MOKE microscopy imaging of the voltage‐treated [Ni/Co]₇/Ru/[Co/Ni]₅ SAF stack (with t _Ru = 1.05 nm), in the magnetic field range of 500–4000 Oe, showing nucleation and propagation of magnetic domains, that are otherwise not observable in the as‐grown sample. a) Typical high‐field minor hysteresis loop of this sample recorded by vibrating sample magnetometry (VSM), highlighting the approximate magnetic fields where the MOKE images were acquired. b) shows the occurrence of skyrmion‐like or circular domain bubbles during nucleation of magnetic domains. Note the scale is normalized into the range between 0 and 1. c) Enlarged view of the regions (red rectangles) highlighted in (b).

Figure 6

Structural and compositional characterizations of the as‐grown and voltage‐treated [Ni/Co]₇/Ru/[Co/Ni]₅ SAF structures (t _Ru = 1.05 nm). a, d, g) STEM images of the as‐grown and voltage‐treated (2 V/10 min and 2 V/55 min) lamellae. b, e, h) Corresponding EDX elemental mapping and chemical concentration results for both overlayed (Ni+Co+Ru+O and Ni+O) and separate Co (green), Ru (blue), Ni (yellow) and O (pink) components. c, f, i) Integrated depth profiles showing the compositional evolution for each sample.
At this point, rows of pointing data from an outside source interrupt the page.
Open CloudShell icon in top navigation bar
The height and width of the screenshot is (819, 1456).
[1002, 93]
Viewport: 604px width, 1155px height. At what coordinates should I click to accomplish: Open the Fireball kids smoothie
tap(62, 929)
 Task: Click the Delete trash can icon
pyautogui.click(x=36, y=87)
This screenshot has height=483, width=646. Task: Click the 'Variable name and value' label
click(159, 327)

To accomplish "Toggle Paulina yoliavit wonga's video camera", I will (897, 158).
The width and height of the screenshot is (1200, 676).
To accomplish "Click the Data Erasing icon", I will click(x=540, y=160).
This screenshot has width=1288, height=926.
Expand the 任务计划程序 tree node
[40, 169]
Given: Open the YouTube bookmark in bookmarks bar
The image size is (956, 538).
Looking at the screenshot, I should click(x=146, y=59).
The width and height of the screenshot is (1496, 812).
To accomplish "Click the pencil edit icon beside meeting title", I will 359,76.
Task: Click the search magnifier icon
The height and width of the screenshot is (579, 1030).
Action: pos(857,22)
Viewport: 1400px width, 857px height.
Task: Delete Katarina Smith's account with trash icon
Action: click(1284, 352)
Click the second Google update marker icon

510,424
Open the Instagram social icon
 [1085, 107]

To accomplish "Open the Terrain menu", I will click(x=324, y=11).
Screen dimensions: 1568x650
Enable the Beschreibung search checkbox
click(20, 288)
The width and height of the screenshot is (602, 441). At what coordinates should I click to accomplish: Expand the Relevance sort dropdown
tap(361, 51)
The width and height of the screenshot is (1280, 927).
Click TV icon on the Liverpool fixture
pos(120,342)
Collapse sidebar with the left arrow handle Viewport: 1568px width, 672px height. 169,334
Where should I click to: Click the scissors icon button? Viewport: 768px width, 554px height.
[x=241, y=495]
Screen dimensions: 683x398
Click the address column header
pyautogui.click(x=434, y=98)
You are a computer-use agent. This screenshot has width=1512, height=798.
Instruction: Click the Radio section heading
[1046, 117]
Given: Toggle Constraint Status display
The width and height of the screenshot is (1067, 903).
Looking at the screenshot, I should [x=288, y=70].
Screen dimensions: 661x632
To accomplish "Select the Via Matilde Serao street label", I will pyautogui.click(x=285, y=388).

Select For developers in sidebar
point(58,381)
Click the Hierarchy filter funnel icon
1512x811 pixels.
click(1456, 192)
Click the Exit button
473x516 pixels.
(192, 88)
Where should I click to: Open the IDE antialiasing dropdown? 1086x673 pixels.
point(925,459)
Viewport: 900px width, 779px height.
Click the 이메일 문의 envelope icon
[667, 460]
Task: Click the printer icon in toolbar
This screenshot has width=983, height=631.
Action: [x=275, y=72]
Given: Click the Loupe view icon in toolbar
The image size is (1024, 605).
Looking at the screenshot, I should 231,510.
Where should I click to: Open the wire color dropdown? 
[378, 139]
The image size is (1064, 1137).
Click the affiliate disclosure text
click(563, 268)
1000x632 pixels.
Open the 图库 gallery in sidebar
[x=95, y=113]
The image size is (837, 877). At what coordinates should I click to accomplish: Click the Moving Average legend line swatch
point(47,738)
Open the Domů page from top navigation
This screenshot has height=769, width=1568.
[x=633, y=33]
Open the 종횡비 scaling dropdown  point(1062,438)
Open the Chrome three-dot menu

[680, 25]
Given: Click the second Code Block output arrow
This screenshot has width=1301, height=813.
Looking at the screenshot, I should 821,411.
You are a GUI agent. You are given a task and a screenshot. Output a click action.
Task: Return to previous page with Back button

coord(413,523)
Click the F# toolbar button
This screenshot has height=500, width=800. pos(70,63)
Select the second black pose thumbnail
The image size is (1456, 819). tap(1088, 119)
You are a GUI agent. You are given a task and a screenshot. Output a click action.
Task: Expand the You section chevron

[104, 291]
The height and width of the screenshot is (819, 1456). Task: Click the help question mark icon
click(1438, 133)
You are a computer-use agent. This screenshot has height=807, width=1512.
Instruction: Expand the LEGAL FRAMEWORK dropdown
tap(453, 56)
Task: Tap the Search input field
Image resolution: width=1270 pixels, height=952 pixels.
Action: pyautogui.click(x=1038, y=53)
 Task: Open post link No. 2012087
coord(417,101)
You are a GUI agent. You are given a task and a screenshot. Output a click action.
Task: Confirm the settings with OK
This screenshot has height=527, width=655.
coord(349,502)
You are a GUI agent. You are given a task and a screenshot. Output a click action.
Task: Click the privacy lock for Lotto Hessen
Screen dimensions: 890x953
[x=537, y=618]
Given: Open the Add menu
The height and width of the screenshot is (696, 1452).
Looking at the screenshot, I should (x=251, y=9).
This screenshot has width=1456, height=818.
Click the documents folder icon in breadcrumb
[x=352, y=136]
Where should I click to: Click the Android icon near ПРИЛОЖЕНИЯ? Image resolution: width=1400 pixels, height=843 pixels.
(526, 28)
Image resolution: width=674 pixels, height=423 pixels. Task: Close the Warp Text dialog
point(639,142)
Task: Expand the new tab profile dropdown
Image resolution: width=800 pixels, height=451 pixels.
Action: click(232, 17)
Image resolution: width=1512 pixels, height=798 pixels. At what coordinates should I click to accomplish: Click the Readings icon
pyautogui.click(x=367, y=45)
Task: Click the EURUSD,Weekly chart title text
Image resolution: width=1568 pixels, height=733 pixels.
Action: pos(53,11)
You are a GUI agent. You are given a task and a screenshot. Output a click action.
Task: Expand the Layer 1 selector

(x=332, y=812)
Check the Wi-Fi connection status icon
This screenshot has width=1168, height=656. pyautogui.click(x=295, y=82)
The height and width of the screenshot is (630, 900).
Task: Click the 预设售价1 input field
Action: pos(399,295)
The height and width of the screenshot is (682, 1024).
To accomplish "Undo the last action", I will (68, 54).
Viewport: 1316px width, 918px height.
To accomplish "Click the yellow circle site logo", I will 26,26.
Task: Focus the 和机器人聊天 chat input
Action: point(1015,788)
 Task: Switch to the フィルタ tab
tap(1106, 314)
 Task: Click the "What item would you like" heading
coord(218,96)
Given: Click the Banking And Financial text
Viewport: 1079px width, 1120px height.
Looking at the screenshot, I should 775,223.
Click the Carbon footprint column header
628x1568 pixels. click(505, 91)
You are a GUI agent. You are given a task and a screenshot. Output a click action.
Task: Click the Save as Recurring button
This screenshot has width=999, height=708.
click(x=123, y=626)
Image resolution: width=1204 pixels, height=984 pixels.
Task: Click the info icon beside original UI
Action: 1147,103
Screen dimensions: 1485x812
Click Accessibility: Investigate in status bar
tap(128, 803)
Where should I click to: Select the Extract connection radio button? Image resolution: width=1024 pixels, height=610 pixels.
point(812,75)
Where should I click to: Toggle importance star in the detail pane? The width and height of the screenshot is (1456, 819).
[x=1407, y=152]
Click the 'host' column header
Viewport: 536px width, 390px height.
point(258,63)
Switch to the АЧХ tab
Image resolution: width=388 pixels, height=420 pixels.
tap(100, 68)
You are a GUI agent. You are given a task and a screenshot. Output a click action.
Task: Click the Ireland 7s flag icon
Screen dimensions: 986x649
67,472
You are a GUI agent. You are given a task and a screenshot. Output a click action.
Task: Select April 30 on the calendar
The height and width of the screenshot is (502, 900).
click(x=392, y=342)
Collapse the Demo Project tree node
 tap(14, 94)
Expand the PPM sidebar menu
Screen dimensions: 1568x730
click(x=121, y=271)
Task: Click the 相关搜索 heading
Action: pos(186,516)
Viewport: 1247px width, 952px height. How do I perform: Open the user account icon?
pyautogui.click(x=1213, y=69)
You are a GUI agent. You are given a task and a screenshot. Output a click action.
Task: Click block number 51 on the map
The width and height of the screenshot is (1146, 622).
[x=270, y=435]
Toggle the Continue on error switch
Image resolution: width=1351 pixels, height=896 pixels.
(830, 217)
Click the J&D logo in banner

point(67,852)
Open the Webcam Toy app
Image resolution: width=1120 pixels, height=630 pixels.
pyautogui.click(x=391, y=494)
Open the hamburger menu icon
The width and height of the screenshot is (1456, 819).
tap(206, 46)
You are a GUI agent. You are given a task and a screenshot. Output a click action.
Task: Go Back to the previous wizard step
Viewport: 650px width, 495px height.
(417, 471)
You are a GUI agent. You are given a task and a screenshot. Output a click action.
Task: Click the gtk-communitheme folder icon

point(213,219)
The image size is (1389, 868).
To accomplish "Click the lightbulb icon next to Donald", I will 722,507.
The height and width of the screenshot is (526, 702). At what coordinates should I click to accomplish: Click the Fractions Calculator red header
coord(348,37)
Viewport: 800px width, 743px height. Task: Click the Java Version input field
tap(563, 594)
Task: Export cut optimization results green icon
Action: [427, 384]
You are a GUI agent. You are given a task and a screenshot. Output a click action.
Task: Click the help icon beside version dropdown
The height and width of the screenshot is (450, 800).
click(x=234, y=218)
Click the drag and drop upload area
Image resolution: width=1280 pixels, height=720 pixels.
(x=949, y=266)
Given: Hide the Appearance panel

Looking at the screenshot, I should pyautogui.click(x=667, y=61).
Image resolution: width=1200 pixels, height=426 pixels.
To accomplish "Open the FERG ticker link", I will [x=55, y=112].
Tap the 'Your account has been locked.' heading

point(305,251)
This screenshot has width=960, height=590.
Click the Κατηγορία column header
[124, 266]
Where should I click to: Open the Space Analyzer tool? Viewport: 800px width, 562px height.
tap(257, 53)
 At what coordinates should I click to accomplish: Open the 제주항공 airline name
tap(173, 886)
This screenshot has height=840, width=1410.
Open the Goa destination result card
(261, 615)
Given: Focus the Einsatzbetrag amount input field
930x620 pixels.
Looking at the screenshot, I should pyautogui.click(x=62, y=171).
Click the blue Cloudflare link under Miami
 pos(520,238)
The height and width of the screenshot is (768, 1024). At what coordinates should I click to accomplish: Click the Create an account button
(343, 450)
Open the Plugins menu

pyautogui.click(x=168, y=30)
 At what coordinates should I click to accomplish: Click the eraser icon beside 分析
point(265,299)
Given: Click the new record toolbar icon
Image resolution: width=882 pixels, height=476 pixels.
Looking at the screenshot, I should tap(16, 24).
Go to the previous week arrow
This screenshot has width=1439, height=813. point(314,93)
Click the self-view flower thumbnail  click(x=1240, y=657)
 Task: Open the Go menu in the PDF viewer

The vertical dotted lines denote the approximate boundaries between the ferromagnetic MLs and the spacer layer.

Figure 7

X‐ray absorption and X‐ray magnetic dichroism study of the as‐grown and voltage‐treated [Ni/Co]₇/Ru/[Co/Ni]₅ SAF (t _Ru = 1.05 nm). a) Co L _2,3 and b) Ni L _2,3 edges XAS and XMCD spectra for the as‐grown and gated samples (under 2 V/10 min and 2 V/55 min conditions). c,d) show the dependence of the Co and Ni magnetic moments per atom obtained from applying the sum rules to the XMCD data for the three states. The total moment, m _TOT amounts to the sum of the spin (m _S) and orbital (m _L) moments. Note the different Y‐axis scales in panels (c) and (d).